Les magistrats ont, en effet, décidé de relaxer Xavier Noguéras et Joseph Cohen-Sabban du chef de complicité de tentative d’escroquerie au jugement. Dans cette affaire qui a fait couler beaucoup d’encre et tendu un peu plus les relations entre les magistrats et les avocats, les deux hommes étaient poursuivis pour avoir transmis à la justice, à leur insu, un faux document en faveur du Britannique Robert Dawes qu’ils défendaient alors aux assises.
L’histoire avait, en effet, débuté lors du procès de ce narcotrafiquant, accusé d’avoir importé 1,3 tonne de cocaïne à bord d’un vol Air France reliant Caracas (Venezuela) à Paris en 2013. Pour une valeur estimée de 50 millions d’euros.

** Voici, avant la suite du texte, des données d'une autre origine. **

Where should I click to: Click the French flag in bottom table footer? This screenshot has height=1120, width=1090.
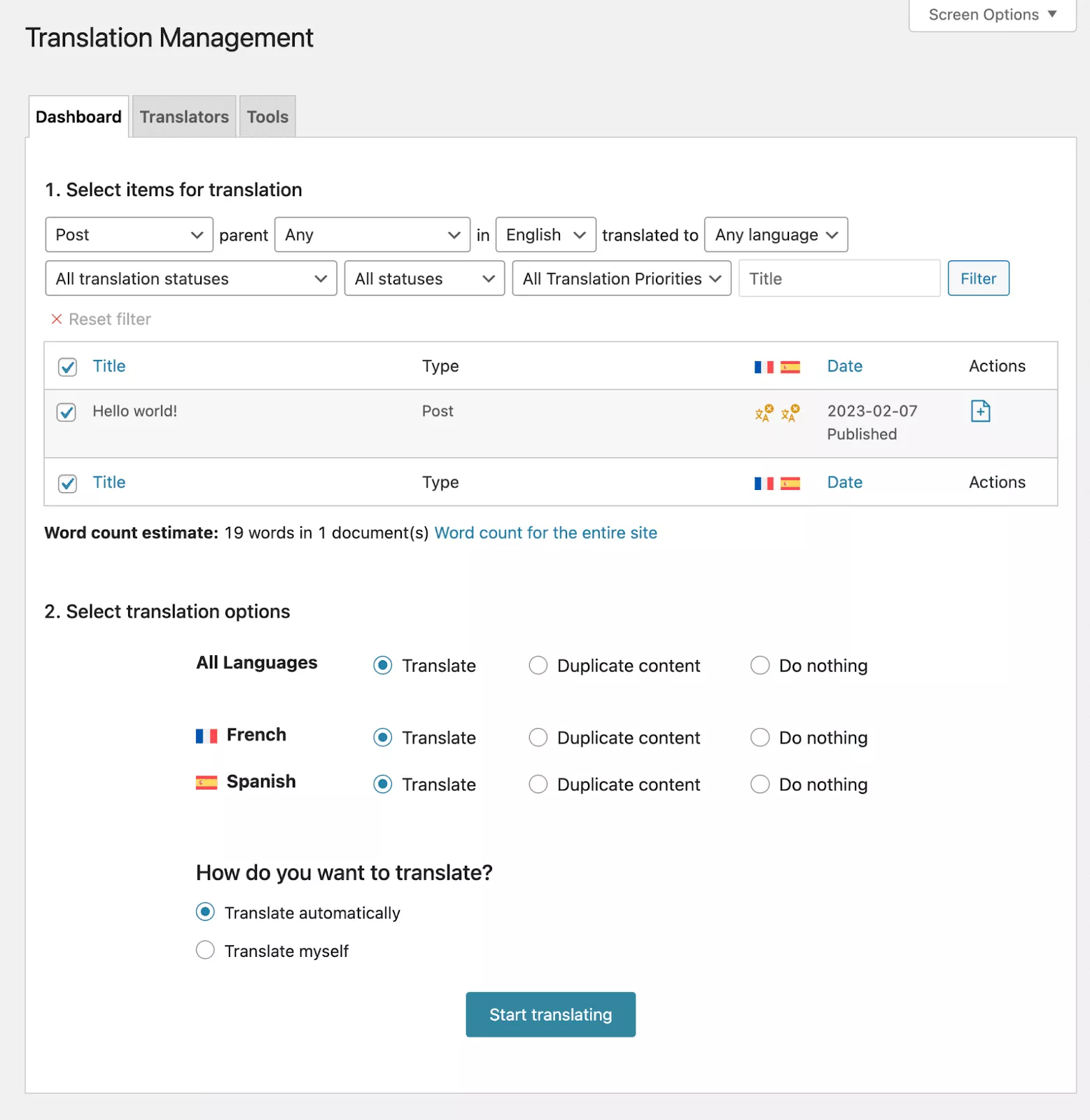[764, 483]
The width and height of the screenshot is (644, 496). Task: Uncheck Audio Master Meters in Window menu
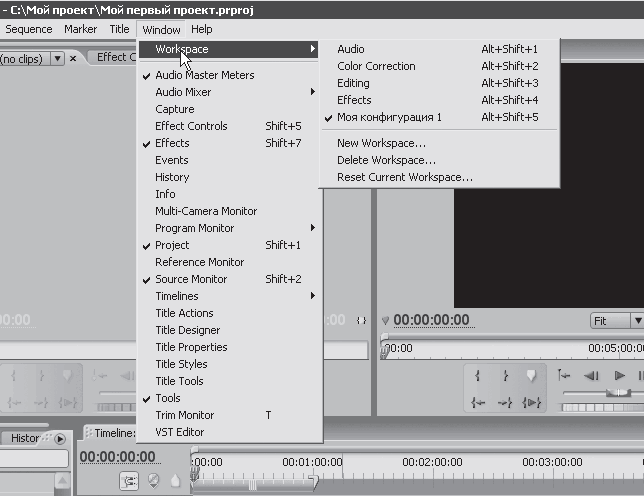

Dès le début de son procès, ses avocats Xavier Noguéras et Joseph Cohen-Sabban avaient tenté de dynamiter la procédure en produisant une ordonnance de la justice espagnole présentant comme illégale une écoute téléphonique particulièrement accablante pour leur client. Mais rapidement, la cour d’assises avait dénoncé un faux et avait condamné Robert Dawes à vingt-deux ans de réclusion criminelle.
Des réquisitions très lourdes
L’affaire aurait pu s’arrêter là si le parquet de Paris n’avait pas décidé d’ouvrir une enquête pour déterminer si les deux avocats n’avaient pas tenté « sciemment » d’entourlouper la cour d’assises, en essayant de faire passer des vessies pour des lanternes ou plutôt un faux document pour une ordonnance de la justice espagnole. Voilà comment Xavier Noguéras et Joseph Cohen-Sabban se sont retrouvés jugés pendant deux semaines en janvier, dans une ambiance rendue électrique par la présence quotidienne de nombreux avocats dans le prétoire.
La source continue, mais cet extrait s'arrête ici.